ISTRUZIONI DI LAVORO → Nel testo sulla partecipazione a Milano, in quale mese e anno è stata emessa la sentenza del Consiglio di Stato citata da Sergio Brenna?

TESTO DA LEGGERE →

——

3 luglio 2013

LE VOCI COLLETTIVE, LA MEDIAZIONE E IL BENE COMUNE


A Milano è corpo a corpo tra amministrazione e cittadinanza, una relazione di amorosi sensi, attrazione e repulsione, anelito, incubo o nostalgia. La passione è indubbia o la presunta disillusione non sarebbe così cocente. L’oggetto del desiderio: la partecipazione. Ma non solo, c’è evidentemente dell’altro. La posta in gioco è più profonda e su più livelli.

mattace_25In questo numero di ArcipelagoMilano più voci ci interrogano sulle dinamiche di questa relazione, prendendo spunto dai Tavoli delle donne o dalla vicenda CityLife. Camilla Gaiaschi: “Fine della partecipazione dentro le stanze del Comune. Partecipazione critica che avrebbe portato le elette e le istituzioni a confrontarsi davvero con la cittadinanza, che avrebbe necessitato forme di riconoscimento da elaborare, sperimentare, su cui si sarebbe potuto scrivere per dare il buon esempio alle altre città – faticosa sì ma sul lungo termine potenzialmente ricca. Il tentativo di uno spazio “terzo” – a metà tra istituzioni e cittadinanza – è fallito.”

Floriana Lipparini: “Oggi dobbiamo andare oltre. Si tratta di dare corpo a un cambiamento profondo nel modo di governare la città, riconoscendo l’esistenza di una nuova soggettività civica che abbia diritto non solo di essere ascoltata ma anche di contare nel momento in cui si fanno le scelte. Cosa può essere una “soggettività civica”? Penso a cerchie di persone capaci di darsi autonomo riconoscimento e di coordinarsi per dialogare con il governo cittadino, persone ricche di saperi derivanti dall’appartenenza al territorio e dalla conoscenza diretta dei problemi, persone sinceramente interessate al bene comune e, nel nostro caso, intenzionate a portare in ogni ambito una trasversalità di genere … .”.

Sergio Brenna: “La sentenza del Consiglio di Stato del novembre 2010 ha definitivamente sancito l’impossibilità da parte dei cittadini delle aree circostanti di svolgere un ruolo di surroga nella difesa dell’interesse pubblico generale a fronte dell’inerzia del Comune, in quanto non legittimati a ciò”.

Diversi gradi di elaborazione e di presenza nella rapporto cittadini – bene comune – amministrazione, accomunati dalla difficoltà di avere un ruolo riconosciuto (e riconoscibile). Per ora la prassi (l’apparato rimbalza l’outsider) e le sentenze sanciscono che il discorso pubblico va svolto entro canoni precisi, la rappresentanza non si gioca fuori dall’ambito codificato della democrazia elettiva. Sindaco e consiglio comunale collettori e mediatori di interessi collettivi, interpreti demandati del bene comune. Il sindaco “è di tutti”: la composizione di questi interessi supera le parti, chi partecipa può prendere la parola ma non vuol dire che debba averne l’ultima.

——

CONTENUTO DEI DATI →

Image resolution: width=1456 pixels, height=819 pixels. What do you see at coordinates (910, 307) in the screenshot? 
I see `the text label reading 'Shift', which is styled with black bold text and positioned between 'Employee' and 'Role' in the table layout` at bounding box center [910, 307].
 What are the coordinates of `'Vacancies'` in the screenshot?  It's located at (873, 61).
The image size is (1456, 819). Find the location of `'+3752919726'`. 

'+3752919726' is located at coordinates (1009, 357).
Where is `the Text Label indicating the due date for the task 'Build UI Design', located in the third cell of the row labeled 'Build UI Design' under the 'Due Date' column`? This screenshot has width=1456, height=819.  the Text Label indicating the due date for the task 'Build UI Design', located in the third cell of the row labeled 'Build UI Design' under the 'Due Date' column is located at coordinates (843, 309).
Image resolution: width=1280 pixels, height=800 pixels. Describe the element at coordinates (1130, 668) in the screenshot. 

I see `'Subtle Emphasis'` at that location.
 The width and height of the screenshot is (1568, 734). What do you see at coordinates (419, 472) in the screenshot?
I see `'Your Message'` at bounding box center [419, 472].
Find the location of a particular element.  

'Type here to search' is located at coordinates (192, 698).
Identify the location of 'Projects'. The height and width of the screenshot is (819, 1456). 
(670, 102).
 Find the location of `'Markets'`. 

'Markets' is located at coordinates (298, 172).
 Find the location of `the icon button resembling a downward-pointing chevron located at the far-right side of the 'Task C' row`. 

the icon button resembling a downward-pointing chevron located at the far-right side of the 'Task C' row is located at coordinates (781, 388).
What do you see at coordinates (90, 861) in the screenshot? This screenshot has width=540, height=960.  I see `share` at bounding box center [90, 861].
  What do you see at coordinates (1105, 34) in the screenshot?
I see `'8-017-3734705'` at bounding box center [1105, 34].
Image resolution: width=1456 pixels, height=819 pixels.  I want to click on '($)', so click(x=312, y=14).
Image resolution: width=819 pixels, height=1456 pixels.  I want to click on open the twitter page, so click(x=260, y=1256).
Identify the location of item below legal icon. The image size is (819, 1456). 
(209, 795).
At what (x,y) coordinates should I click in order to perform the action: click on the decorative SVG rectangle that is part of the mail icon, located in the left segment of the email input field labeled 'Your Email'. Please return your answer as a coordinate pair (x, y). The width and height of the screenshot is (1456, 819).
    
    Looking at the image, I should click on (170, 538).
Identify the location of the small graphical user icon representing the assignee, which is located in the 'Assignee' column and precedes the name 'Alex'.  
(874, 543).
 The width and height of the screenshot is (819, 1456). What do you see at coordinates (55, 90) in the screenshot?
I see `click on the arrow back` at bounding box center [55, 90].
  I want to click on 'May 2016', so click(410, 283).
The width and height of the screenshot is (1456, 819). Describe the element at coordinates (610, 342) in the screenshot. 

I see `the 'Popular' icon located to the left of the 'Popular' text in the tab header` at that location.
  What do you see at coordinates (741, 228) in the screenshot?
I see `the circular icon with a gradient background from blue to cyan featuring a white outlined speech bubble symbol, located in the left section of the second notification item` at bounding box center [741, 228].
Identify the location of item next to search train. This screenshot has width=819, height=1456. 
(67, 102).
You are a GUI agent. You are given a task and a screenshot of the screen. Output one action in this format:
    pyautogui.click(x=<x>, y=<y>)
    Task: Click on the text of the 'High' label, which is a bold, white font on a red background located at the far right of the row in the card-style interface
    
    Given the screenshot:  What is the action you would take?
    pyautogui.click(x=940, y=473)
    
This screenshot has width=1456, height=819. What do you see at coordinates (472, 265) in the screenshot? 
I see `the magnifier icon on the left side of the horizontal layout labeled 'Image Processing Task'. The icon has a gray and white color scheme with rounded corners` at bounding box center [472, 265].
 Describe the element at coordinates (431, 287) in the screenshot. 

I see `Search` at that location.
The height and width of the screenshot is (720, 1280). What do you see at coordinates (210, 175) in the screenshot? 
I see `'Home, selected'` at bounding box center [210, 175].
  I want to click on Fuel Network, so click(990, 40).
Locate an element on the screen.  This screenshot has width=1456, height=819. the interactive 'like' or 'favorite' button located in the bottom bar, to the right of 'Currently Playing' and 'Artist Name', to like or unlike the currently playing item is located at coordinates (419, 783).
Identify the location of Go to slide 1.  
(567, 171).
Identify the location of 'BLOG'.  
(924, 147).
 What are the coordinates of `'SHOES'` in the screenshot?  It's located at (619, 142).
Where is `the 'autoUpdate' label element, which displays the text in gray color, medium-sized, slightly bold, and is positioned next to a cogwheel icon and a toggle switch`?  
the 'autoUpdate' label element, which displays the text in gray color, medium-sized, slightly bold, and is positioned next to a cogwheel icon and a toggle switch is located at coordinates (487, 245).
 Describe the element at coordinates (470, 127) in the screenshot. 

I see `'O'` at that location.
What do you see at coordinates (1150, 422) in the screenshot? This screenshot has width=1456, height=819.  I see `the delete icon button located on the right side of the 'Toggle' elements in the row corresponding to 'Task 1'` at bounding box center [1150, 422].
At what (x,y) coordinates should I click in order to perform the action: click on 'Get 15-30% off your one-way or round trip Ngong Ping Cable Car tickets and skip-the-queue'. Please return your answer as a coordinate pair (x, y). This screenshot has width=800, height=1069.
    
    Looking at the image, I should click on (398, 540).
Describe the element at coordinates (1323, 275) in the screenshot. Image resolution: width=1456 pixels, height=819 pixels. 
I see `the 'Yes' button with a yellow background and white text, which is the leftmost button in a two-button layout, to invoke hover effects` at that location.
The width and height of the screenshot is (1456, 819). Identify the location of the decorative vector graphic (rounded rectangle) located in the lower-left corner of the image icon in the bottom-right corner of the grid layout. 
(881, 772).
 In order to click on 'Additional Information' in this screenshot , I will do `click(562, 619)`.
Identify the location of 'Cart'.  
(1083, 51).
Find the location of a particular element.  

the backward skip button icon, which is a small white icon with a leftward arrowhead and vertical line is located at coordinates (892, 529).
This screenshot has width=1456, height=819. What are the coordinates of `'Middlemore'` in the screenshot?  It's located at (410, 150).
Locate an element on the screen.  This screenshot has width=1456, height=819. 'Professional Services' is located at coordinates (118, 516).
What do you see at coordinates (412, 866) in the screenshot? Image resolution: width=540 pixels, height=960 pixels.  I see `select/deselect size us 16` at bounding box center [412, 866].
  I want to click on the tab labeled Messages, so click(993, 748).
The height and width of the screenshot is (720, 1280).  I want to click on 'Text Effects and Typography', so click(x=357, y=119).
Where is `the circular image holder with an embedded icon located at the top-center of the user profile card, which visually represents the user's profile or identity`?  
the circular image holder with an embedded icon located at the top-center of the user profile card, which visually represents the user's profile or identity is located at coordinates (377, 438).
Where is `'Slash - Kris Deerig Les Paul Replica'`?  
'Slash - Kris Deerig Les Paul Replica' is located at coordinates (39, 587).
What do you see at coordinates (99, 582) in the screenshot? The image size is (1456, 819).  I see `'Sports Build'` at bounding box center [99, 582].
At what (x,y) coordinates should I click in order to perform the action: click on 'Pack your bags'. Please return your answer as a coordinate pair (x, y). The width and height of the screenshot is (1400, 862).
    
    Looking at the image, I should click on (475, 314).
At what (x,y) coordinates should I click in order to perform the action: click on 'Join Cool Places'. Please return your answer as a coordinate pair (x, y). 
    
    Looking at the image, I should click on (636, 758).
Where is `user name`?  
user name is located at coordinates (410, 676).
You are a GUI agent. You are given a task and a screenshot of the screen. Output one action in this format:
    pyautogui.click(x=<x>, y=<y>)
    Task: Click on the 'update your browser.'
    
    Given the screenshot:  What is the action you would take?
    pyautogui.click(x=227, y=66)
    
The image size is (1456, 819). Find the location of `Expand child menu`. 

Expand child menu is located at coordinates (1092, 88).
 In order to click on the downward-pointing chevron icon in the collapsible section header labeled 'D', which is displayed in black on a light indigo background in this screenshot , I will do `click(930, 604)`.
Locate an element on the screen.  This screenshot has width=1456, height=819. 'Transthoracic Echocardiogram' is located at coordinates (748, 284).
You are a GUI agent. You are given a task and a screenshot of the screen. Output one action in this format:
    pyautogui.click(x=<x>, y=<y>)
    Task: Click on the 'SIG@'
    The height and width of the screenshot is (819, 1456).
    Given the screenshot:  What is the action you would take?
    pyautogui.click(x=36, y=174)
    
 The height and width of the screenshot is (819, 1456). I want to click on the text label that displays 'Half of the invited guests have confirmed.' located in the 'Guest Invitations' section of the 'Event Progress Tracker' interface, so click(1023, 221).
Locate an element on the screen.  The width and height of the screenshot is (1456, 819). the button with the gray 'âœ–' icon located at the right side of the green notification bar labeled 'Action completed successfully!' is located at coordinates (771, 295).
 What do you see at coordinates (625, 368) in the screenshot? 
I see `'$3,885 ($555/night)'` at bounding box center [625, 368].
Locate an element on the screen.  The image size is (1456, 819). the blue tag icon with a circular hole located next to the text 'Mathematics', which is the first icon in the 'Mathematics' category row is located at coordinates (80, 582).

——

RISULTATO ESERCIZIO → Nel novembre 2010.